GPGPU applications on MSX

September 28th, 2008

So ‘GPGPU’ (General Purpose processing on GPU) programs are all the rage nowadays. I was wondering, has anyone got good ideas of (calculation) tasks you could use the MSX v9938/58 VDP’s command engine for? Theoretically it is much faster than the Z80 :).

Some things the v9938 can do for you:

  • logical operations with other data (from VRAM or CPU): and, or, xor, not, timp, tand, tor, txor, tnot
  • 2 bit-precision rotates (in screen 6), i.e. multiplication and division by 4
  • 2 bit shifts (using and for bit masks)
  • 2 or 4 bit to 8 bit conversion and vice versa (using LMMC/LMCM)

Maybe there is more you can do by e.g. using screen 12, or by placing the data in memory in clever structures, or by using the ‘transparent’ versions of the operators, or by storing data in screen 5 and reading it in screen 6…? Maarten (ter Huurne) mentioned that you can color the area between two white dots on a black background by doing an XOR copy one pixel to the left, those kinds of techniques are interesting applications.

I was thinking about my Tiger Tree Hash implementation, which does a lot of 64-bit operations which are relatively slow and the VDP could easily apply them to 8 bytes in one go, with carry-over. But I would also need additions/subtracts and odd-bits shifts, and TTH is not very easily parallelisable (iirc), so I would need to move a lot of data back and forth between the CPU, which very likely causes too much overhead for GPGPU to be useful there.

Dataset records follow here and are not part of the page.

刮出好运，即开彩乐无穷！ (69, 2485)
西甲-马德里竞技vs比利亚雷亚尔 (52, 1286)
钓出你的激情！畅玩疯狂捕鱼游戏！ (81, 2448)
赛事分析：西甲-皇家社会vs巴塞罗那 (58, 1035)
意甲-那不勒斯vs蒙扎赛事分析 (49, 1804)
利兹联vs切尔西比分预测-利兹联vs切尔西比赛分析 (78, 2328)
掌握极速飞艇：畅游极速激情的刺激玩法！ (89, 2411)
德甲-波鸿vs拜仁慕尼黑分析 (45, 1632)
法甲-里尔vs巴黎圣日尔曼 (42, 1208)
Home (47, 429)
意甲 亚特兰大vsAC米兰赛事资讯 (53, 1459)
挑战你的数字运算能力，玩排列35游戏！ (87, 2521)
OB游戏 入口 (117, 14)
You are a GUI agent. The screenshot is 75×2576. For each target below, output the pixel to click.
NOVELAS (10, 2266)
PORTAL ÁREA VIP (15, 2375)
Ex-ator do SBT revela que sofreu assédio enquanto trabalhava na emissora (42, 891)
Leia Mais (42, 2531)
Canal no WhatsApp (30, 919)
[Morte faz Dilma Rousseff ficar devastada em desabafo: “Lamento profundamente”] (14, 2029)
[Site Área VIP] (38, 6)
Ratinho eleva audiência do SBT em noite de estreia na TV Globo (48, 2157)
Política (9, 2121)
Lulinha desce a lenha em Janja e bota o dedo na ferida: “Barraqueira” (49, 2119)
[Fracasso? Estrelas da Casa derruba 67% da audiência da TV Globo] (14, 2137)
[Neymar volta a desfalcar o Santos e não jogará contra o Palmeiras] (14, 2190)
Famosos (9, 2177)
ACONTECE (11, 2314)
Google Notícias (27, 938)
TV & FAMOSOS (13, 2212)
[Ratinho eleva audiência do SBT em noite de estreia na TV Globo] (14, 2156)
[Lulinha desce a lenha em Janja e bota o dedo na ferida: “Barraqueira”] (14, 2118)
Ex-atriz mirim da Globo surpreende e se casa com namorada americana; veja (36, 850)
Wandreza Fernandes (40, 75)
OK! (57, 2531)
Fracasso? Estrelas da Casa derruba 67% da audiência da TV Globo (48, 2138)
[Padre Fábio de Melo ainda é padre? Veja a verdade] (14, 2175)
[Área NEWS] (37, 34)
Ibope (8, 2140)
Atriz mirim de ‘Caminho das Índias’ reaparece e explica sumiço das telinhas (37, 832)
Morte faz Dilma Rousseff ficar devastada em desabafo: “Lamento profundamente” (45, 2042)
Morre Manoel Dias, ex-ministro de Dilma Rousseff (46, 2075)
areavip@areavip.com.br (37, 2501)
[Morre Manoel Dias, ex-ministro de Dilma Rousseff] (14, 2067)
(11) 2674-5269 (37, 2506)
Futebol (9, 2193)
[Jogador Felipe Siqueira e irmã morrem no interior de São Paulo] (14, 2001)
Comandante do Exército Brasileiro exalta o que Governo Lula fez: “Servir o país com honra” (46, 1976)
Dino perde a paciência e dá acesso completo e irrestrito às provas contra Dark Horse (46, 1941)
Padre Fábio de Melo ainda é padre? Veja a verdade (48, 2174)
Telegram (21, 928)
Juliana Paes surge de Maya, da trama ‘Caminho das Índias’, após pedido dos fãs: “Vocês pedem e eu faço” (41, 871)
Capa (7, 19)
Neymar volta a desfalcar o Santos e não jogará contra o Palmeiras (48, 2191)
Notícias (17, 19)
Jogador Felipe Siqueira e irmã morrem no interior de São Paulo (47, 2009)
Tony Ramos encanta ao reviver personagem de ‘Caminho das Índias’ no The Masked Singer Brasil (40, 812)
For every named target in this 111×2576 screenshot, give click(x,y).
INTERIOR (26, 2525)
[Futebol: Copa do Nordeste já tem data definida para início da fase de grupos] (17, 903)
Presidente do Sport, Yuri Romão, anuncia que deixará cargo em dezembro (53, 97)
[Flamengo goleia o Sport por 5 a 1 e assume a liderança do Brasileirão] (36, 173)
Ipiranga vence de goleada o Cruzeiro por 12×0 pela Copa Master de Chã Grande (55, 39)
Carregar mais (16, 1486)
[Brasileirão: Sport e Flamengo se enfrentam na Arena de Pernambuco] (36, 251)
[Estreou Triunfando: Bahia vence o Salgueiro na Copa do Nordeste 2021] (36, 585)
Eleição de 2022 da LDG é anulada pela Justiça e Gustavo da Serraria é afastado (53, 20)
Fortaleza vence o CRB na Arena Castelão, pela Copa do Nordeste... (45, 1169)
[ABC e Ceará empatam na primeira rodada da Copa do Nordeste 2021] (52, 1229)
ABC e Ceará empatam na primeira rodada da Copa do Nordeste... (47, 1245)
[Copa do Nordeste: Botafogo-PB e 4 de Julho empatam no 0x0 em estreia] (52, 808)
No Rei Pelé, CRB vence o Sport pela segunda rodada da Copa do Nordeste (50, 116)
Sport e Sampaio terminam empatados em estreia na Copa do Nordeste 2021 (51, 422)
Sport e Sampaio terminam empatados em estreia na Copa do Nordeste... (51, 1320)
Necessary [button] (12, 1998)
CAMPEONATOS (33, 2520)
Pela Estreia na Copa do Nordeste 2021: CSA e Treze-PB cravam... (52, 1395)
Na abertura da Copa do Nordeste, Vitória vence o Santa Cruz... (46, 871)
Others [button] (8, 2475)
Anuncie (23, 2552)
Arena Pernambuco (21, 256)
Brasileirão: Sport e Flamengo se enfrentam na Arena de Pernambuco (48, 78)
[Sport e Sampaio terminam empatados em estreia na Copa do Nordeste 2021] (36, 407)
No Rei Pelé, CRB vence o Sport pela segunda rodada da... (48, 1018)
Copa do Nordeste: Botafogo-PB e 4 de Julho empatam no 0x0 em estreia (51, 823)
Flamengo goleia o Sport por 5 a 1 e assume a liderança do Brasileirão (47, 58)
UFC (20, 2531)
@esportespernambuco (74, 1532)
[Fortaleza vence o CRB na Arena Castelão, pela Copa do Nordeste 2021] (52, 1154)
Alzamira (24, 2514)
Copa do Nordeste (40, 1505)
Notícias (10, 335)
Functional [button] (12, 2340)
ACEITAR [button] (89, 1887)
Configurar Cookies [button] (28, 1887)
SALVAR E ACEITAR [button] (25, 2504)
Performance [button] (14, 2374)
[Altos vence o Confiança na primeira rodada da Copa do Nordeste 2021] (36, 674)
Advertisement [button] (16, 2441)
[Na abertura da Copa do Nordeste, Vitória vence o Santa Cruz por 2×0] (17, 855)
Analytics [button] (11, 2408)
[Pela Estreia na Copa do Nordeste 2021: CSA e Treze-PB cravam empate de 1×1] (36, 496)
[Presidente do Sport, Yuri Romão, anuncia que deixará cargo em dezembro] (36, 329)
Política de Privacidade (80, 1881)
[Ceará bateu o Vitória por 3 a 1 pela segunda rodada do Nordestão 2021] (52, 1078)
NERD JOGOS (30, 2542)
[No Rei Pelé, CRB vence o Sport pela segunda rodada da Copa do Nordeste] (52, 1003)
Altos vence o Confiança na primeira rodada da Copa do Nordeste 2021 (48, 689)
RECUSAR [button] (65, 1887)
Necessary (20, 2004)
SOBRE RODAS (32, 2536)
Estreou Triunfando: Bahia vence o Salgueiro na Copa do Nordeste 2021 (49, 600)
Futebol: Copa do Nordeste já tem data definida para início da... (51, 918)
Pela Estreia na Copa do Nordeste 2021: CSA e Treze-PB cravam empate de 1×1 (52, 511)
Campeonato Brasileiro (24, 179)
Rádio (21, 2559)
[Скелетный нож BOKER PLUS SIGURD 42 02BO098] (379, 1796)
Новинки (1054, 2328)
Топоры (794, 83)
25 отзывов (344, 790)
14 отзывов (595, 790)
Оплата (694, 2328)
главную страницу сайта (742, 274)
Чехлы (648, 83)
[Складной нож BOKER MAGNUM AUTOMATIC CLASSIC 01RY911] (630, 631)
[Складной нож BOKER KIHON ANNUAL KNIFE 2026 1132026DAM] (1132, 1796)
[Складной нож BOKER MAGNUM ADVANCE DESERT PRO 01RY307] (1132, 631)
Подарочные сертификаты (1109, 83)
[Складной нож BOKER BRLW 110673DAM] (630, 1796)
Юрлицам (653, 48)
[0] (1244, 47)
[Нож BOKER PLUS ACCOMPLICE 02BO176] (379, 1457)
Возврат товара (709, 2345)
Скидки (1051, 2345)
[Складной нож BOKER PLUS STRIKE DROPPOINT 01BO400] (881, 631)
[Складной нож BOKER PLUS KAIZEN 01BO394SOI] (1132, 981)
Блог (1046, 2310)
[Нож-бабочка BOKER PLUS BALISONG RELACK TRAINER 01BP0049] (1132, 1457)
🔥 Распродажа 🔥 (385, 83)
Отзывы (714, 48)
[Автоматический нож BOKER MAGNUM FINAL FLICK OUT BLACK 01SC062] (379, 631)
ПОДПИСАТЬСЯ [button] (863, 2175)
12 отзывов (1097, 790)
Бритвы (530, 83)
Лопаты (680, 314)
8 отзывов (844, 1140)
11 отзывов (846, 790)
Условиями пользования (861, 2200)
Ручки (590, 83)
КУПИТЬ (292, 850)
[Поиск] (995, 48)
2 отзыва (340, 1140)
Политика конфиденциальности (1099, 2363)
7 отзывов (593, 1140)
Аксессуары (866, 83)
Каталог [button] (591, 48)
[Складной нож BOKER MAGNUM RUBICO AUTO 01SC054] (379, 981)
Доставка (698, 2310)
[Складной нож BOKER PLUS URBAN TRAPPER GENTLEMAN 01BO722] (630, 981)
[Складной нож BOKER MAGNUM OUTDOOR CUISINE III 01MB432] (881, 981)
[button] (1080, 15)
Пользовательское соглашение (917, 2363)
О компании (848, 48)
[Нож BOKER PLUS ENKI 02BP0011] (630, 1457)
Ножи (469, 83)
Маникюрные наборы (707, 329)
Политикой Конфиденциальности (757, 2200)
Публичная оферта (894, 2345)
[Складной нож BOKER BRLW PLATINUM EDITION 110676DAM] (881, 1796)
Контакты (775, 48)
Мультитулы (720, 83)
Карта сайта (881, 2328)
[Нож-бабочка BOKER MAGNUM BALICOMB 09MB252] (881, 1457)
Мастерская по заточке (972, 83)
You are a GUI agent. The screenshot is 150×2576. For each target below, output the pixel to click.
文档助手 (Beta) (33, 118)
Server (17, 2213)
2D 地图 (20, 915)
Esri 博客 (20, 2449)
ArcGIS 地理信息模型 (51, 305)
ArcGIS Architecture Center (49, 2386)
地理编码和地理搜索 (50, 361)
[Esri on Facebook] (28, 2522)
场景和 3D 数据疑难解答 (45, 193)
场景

So, any thoughts? Other types of calculations the VDP (or another MSX chip) can do, perhaps with clever combinations of these? And any applications for this? Certain kinds of hashes (CRC?), bitmap conversion, certain 3D calculations, folding@home, mp3 decoding :)?

Grauw

Comments

Question by AR at 2008-09-29 22:01

Can you show in detail some algorithm or operation realized using the VDP ?

Re: Question by Grauw at 2008-12-21 03:08

Well, that’s basically what I’m asking the reader :). It’s powerful, but of course also limited in what it can do.

But for example, the AES encryption algorithm consists of four basic steps that are applied several times:

  • SubBytes (table lookup)
  • ShiftRows (byte shift)
  • MixColumns (byte multiplication)
  • AddRoundKey (xor)

Of these four steps, the ShiftRows and AddRoundKey steps can be done by the VDP on its own. And the other two can probably be done by manipulating the address register during a copy command (HMMC, LMMC, LMCM), but that does of course require involve the CPU

Only thing I do not know is whether AES codes bytes sequentially or can be done in parallel. In other words, whether you can decode several ‘blocks’ in one go (which would be very fast), or whether each block depends on the block before it (which would need to involve the CPU for every step).